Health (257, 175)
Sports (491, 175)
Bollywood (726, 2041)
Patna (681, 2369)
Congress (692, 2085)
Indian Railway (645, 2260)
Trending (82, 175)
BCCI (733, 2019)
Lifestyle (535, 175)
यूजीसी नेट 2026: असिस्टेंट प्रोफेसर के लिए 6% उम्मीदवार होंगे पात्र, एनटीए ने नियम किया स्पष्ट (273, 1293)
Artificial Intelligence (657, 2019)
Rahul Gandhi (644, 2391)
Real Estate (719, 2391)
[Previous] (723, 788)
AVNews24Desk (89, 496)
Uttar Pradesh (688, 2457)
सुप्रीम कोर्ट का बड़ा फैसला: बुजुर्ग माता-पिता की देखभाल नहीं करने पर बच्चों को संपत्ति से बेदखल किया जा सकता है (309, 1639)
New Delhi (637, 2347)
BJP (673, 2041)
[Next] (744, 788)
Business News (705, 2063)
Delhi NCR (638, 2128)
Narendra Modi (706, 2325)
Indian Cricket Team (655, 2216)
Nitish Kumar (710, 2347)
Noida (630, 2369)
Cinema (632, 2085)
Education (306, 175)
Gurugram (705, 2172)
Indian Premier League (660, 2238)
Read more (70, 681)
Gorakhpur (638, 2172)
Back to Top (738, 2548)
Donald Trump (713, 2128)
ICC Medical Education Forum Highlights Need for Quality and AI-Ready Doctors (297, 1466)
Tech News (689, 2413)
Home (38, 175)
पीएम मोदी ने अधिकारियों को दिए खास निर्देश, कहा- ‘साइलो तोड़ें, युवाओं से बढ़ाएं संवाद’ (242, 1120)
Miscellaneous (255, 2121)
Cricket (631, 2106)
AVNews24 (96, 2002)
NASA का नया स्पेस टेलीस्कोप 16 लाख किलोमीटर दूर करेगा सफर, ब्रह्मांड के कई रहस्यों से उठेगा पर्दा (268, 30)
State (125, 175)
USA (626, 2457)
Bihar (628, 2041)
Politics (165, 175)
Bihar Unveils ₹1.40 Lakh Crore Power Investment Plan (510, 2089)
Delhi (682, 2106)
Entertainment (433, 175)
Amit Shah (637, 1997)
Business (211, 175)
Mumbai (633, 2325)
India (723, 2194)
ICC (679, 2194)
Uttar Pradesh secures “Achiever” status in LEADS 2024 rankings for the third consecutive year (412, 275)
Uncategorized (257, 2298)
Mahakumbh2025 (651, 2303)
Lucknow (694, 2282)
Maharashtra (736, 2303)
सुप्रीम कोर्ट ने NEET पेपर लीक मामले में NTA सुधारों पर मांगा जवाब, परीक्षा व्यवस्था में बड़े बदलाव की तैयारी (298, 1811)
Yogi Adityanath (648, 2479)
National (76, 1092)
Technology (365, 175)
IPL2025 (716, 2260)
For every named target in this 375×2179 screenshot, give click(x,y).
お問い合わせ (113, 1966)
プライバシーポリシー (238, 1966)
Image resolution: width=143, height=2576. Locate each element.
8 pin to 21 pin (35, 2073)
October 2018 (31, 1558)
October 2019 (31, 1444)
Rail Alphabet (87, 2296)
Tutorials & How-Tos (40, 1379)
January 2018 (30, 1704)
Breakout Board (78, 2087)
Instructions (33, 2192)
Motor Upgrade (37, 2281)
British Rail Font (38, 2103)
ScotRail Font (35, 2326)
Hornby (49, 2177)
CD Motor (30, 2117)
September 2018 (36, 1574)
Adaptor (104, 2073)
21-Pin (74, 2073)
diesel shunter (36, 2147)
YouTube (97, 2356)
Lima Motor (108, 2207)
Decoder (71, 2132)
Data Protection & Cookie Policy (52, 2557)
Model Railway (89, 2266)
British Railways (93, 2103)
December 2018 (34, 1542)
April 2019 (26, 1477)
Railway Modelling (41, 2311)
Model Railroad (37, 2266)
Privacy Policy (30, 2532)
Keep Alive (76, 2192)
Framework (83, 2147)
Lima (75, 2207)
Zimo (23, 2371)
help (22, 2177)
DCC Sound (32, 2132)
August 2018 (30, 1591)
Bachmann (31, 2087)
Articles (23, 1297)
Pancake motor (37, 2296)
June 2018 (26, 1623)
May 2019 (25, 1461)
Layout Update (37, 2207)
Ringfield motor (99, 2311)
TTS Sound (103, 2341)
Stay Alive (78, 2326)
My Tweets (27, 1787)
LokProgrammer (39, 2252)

--- --- ---

#### Work to be completed:
Counting only lines that contain "Indian", what is the total for the entries above? Give the number alone.

#### Result of this exercise:
3